Storing results

Once you've broken the backbone of a scrape by writing the Parser, you're going to want to put the results somewhere.

The existing Stores are:

ConsoleStore - Print the data to System.out
NullStore - Throw the data away
FileStore - Store the data in a file
JdbcStore - Store data via an INSERT sql statement
CallableJdbcStore - Store data via a stored procedure

Let's go over each and discuss the configuration options.

ConsoleStore

Xxx.store=Console

Simple to configure, simple to use. Hook it up and your Results be dumped on screen. Useful in debugging.

NullStore

Xxx.store=Null

You also get this store when you provide no configuration.
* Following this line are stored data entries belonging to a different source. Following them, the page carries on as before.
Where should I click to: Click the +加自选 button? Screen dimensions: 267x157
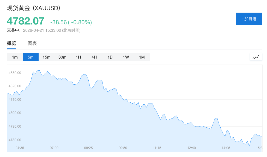(x=249, y=19)
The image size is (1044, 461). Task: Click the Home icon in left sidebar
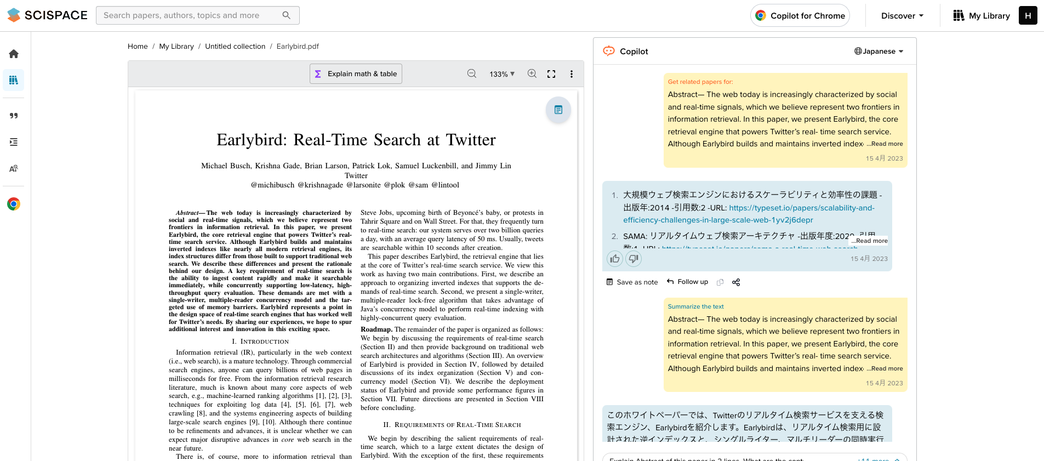coord(14,54)
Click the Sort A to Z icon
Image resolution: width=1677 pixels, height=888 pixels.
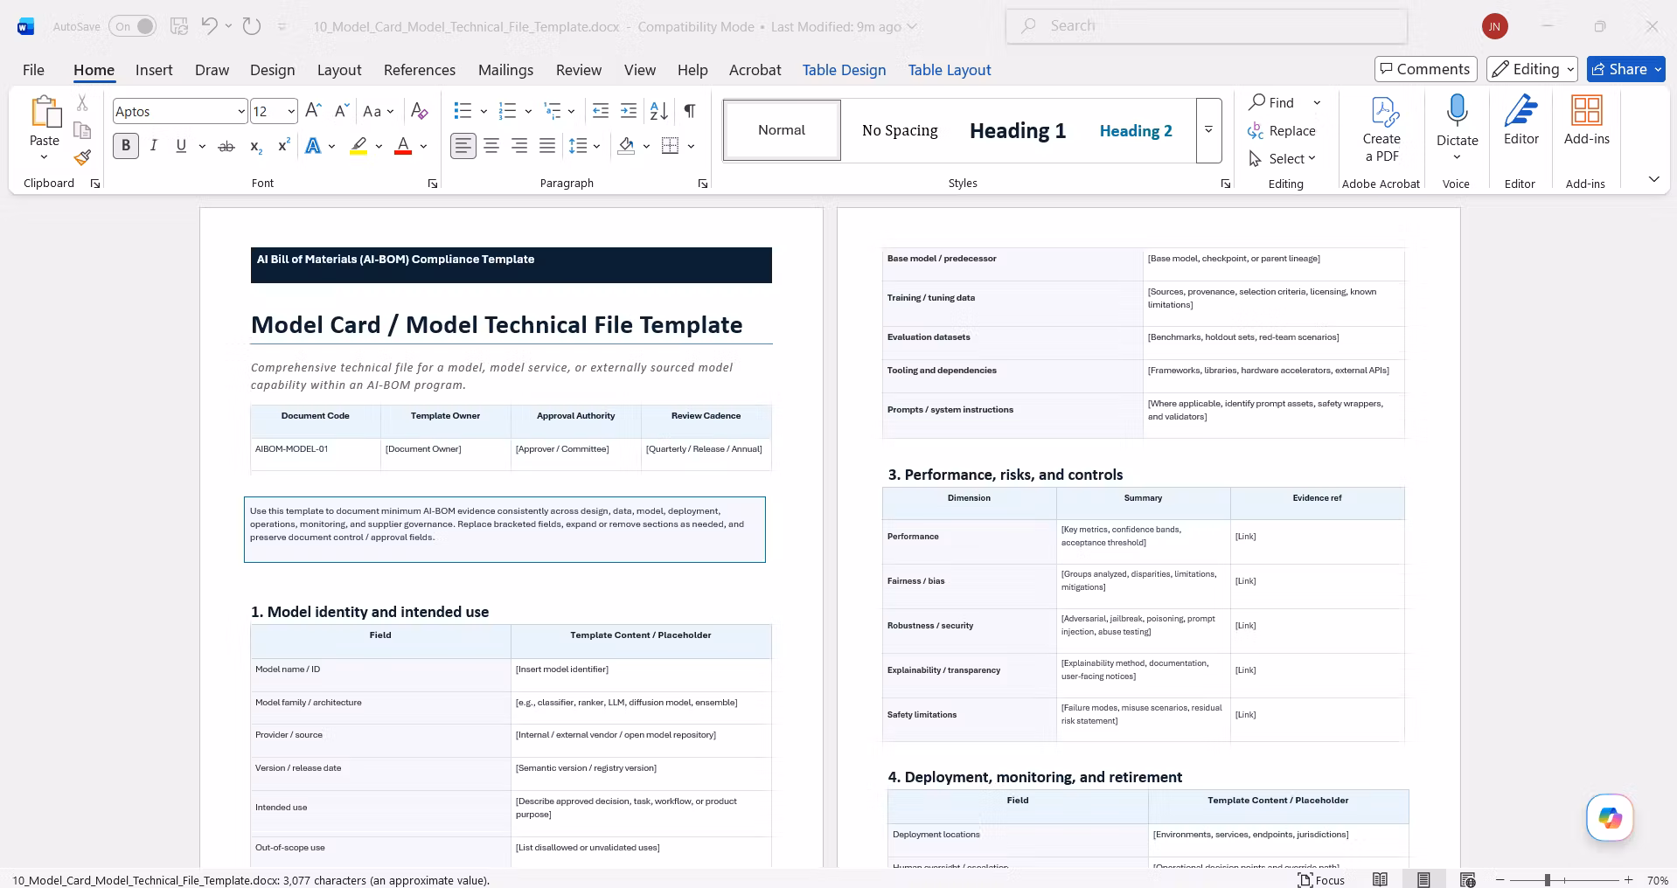coord(659,111)
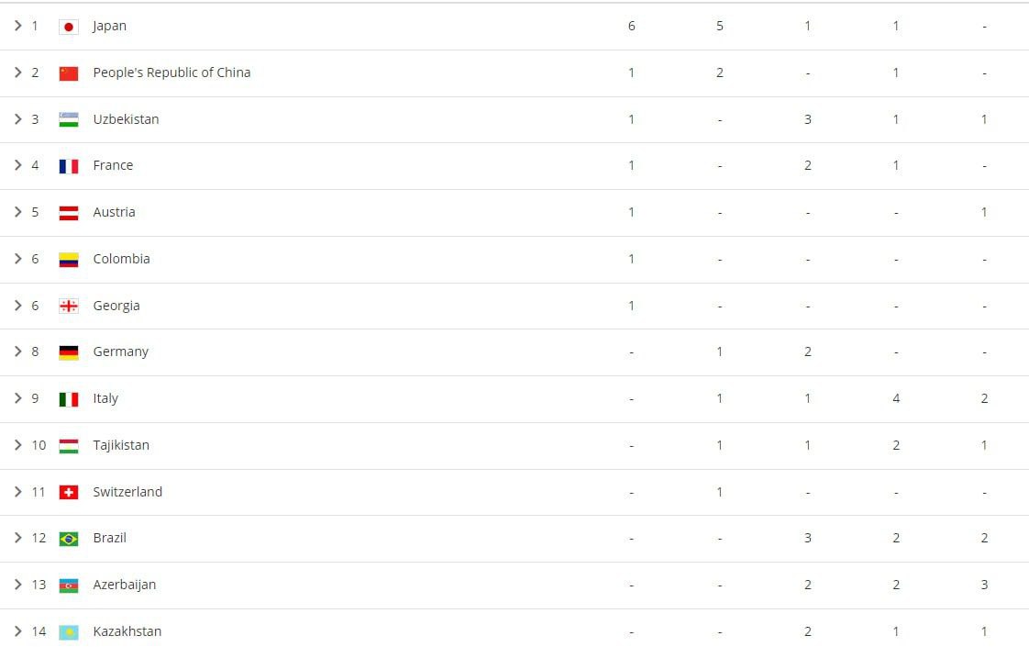Click Japan's first-column count of 6
The width and height of the screenshot is (1029, 647).
coord(631,26)
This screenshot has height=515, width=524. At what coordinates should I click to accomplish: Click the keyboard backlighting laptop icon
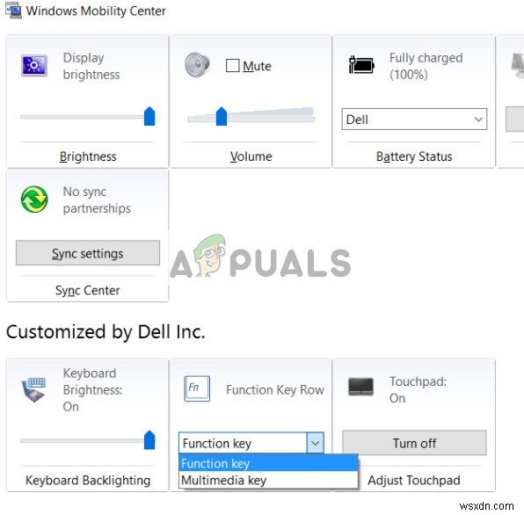[x=33, y=389]
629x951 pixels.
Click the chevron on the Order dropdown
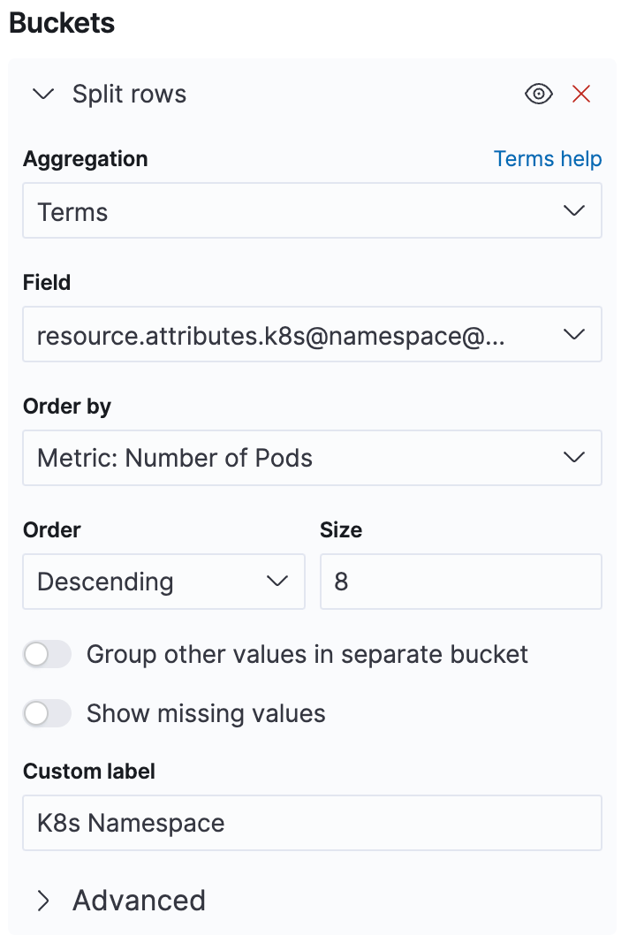pos(277,582)
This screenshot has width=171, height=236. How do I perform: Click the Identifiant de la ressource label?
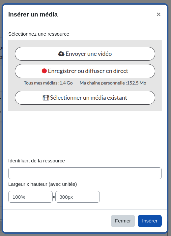pyautogui.click(x=37, y=161)
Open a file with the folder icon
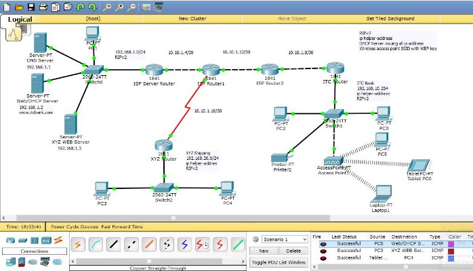The height and width of the screenshot is (271, 473). coord(19,7)
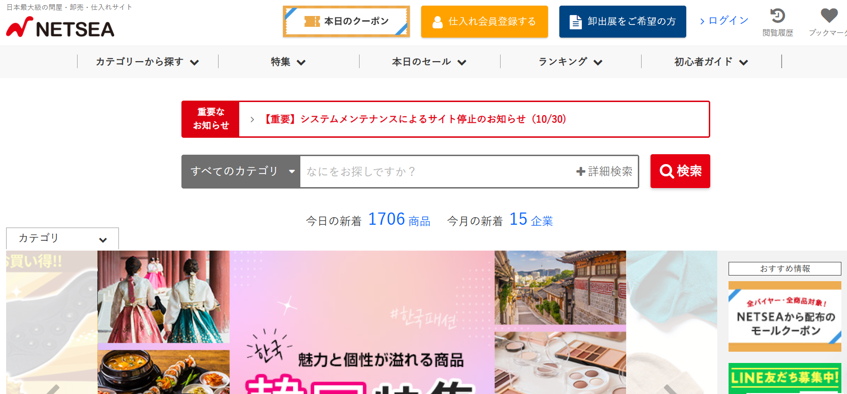Expand カテゴリーから探す menu
847x394 pixels.
(x=148, y=62)
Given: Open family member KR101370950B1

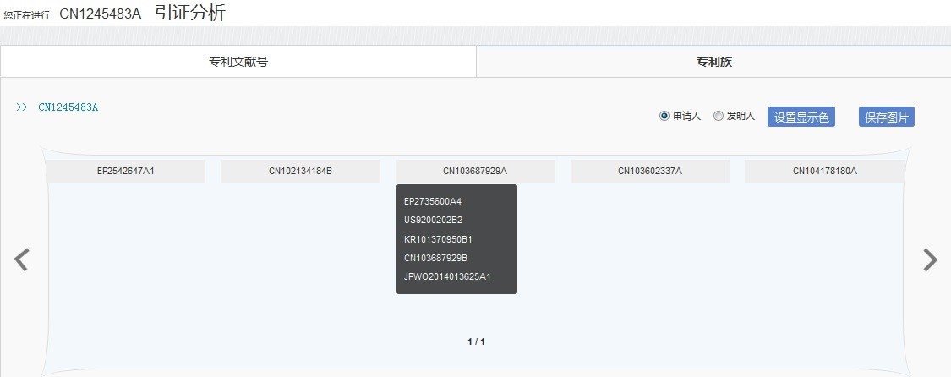Looking at the screenshot, I should pyautogui.click(x=438, y=239).
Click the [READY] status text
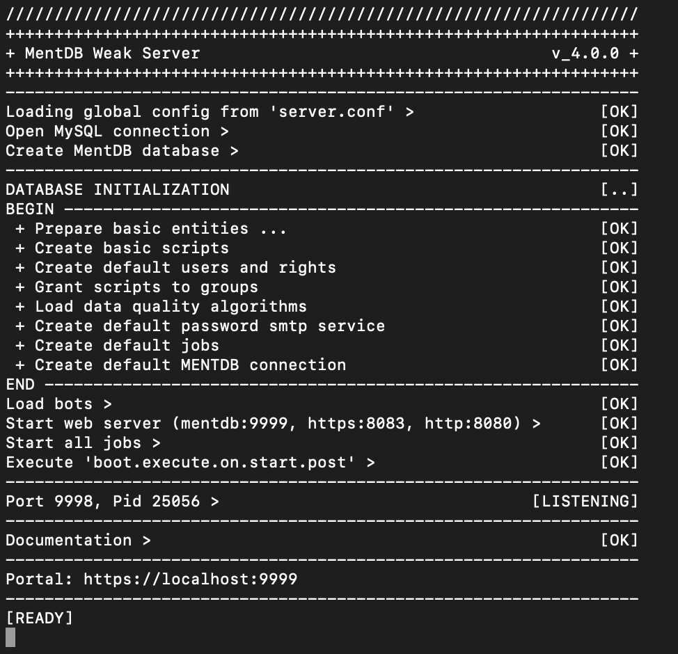 pyautogui.click(x=39, y=618)
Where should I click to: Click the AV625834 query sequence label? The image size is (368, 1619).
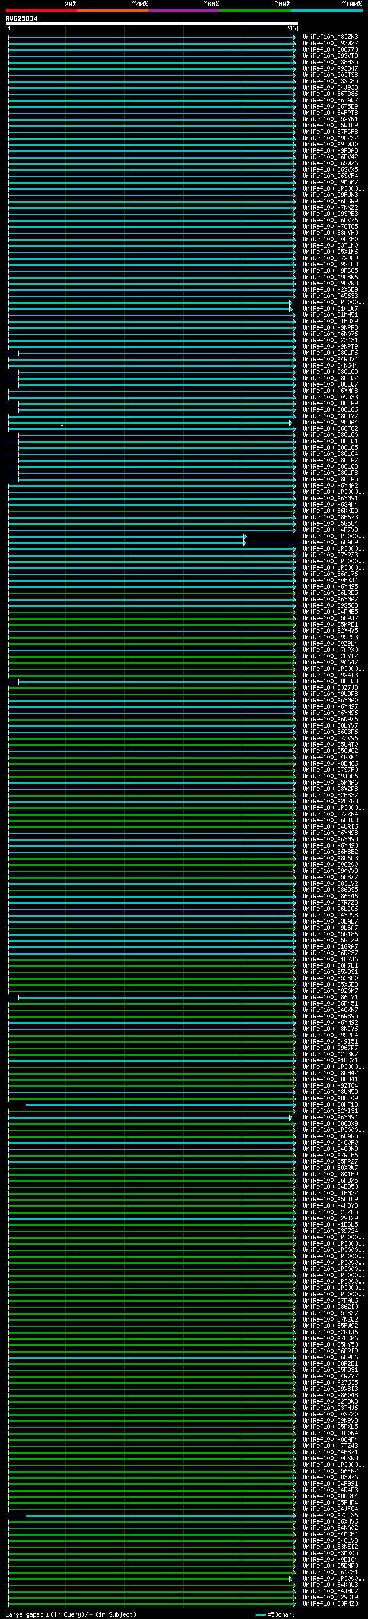[x=21, y=19]
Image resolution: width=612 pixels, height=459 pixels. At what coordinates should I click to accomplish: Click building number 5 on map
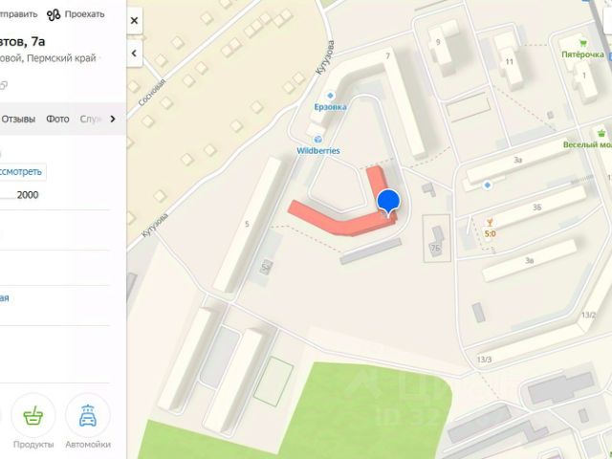click(247, 224)
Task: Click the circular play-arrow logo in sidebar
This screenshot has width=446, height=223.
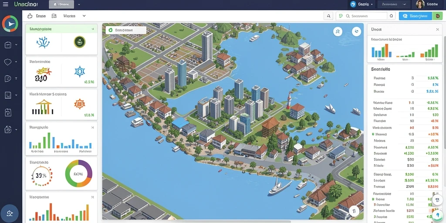Action: 10,24
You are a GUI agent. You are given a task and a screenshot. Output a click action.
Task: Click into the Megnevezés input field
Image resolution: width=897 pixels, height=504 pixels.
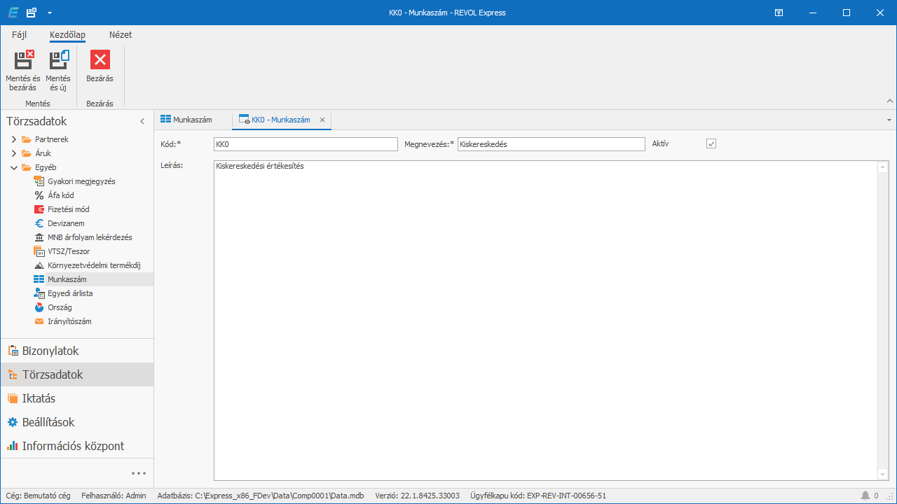(x=551, y=144)
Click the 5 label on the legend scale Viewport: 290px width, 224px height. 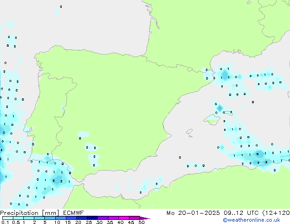[x=45, y=223]
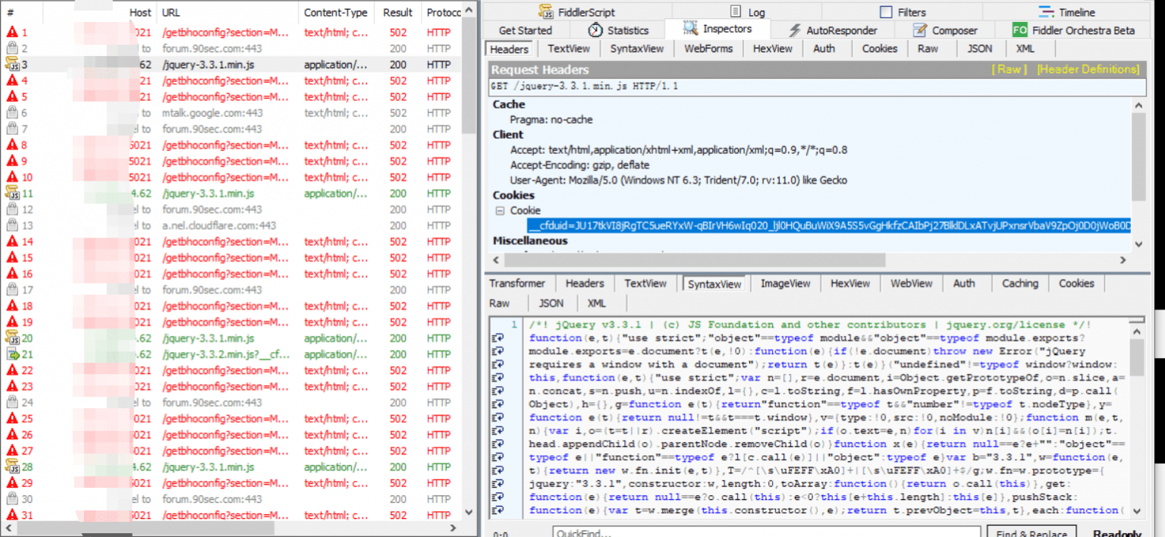Click the [Raw] link in Request Headers

[1009, 69]
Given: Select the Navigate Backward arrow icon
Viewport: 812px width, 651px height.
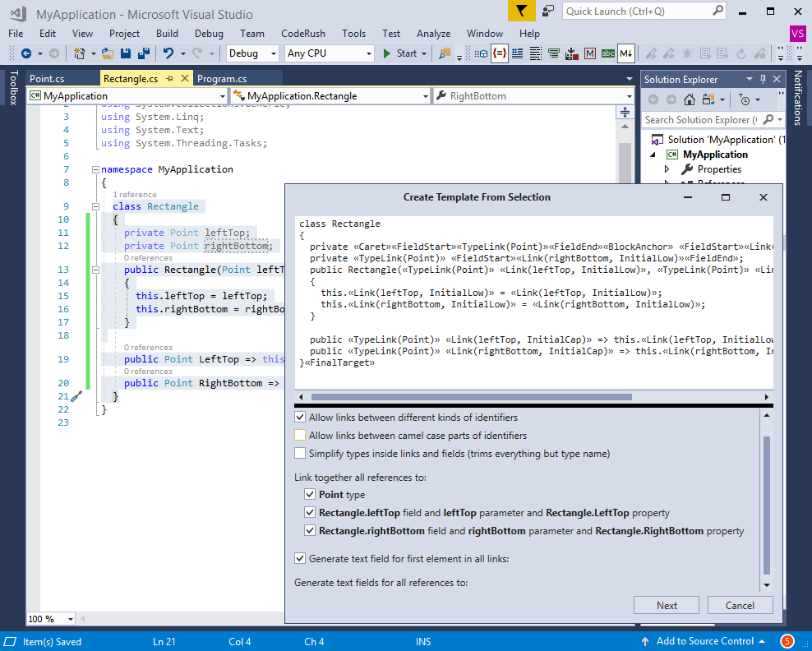Looking at the screenshot, I should point(27,52).
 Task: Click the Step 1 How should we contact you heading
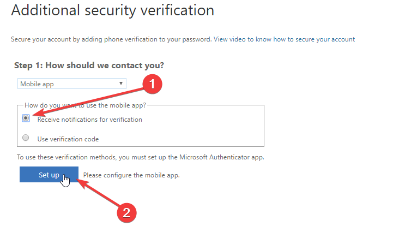(89, 66)
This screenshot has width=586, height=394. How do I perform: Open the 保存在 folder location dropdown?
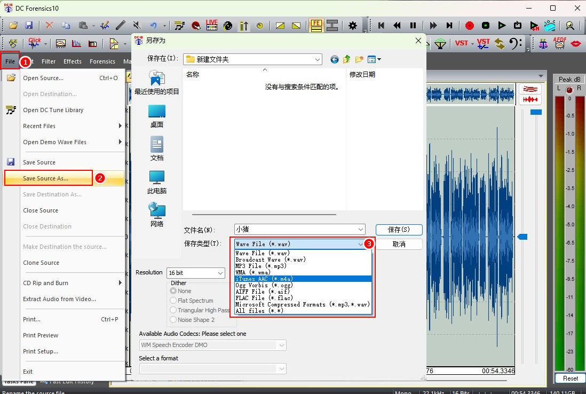coord(318,59)
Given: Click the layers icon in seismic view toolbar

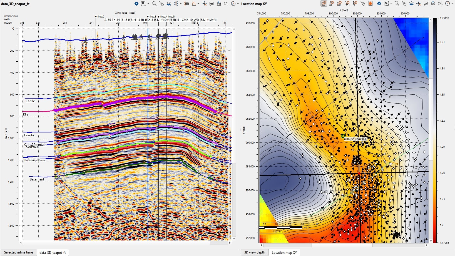Looking at the screenshot, I should (169, 4).
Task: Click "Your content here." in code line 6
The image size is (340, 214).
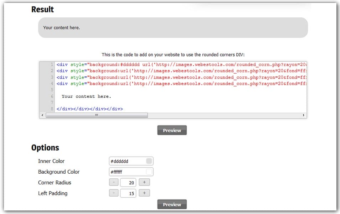Action: point(86,96)
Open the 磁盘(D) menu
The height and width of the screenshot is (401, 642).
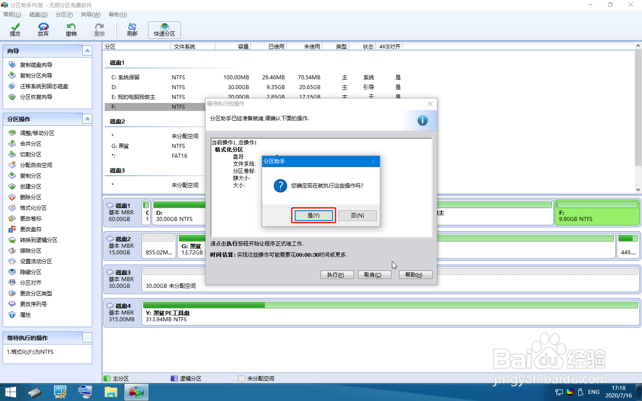(38, 15)
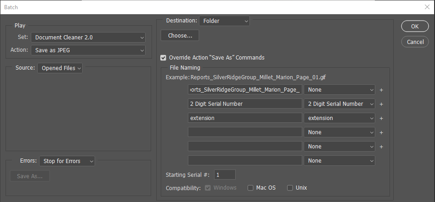Open the Action dropdown showing Save as JPEG
The height and width of the screenshot is (202, 435).
tap(88, 50)
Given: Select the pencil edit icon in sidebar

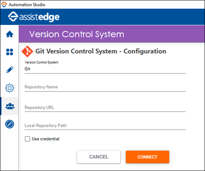Looking at the screenshot, I should [x=10, y=70].
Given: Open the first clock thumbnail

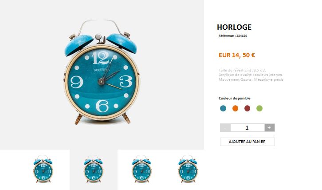Looking at the screenshot, I should click(x=43, y=169).
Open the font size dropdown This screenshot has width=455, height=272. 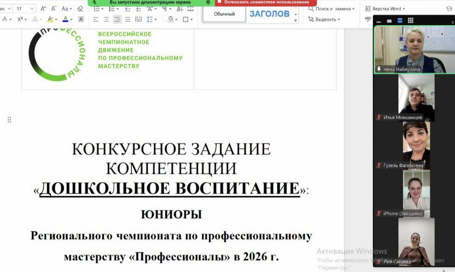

This is also of use in debugging; especially if the debugging you want to see is from your Parser or Fetcher, and you don't want the spam of your results trying to go somewhere.

NullStore is also useful if you're really interested in the fact the server had a dynamic page invoked and not in the actual result from the page.

FileStore

Xxx.store=File
Xxx.path=/tmp/foo/
Xxx.saveAs=somefile.foo

The first store with additional options; ie) where to save the file. Currently this store only writes the {0,0} field from your result; ie) the first field in the first row. This may seem silly, but FileStore was created to store scraped images rather than data. Improving this is a TODO.

JdbcStore

Xxx.store=Jdbc
Xxx.DS=FooDS
# then either
Xxx.sql=INSERT INTO Foo (col1, col2) VALUES(?,?)
# or
Xxx.table=Foo

Storing data in a database is hard to get away from when scraping. JdbcStore makes it easy.

The first configuration option is the DataSource; this should be obtained via JNDI as a javax.sql.DataSource object and for most of us this means knowing how to configure a DataSource in Simple-JNDI.

Then you can either specify the INSERT statement to use, in java.sql.PreparedStatement notation, or for the exceptionally lazy you can simply specify the table to INSERT into, which will result in a generic statement of the type INSERT INTO Foo VALUES(?, ?) where the number of question marks inside VALUES is dependent on the length of the row in the results.

Currently JdbcStore does not do anything special with your data, so if you want to insert a Date into the database, you'll need to place the correct java.sql type in your results and not java.util.Date.

CallableJdbcStore

Xxx.store=CallableJdbc
Xxx.DS=FooDS
Xxx.sql=call stored_proc_example(?,?)
# side-effect of inheritence means it'll accept this; will cause problems to try and use it.
Xxx.table=Foo

CallableJdbcStore is an example of an extension to JdbcStore which uses java.sql.CallableStatement instead of java.sql.PreparedStatement. With the exception of the table option, all of the JdbcStore information applies.

Implementing your own Store

As storing is a service provided by OSCube, creating your own Store involves implementing the two methods in the org.osjava.oscube.service.store.Store interface.

public void store(Result result, Config cfg, Session session) throws StoringException;
public boolean exists(Header header, Config cfg, Session session) throws StoringException;

For the moment, it is recommended that the exists method merely return false, it's designed for scrapers that don't want to insert repeated data but is currently not very well tested as a concept.

You can also extend existing Stores, such as the org.osjava.oscube.service.store.JdbcStore to avoid having to do all the JDBC work again.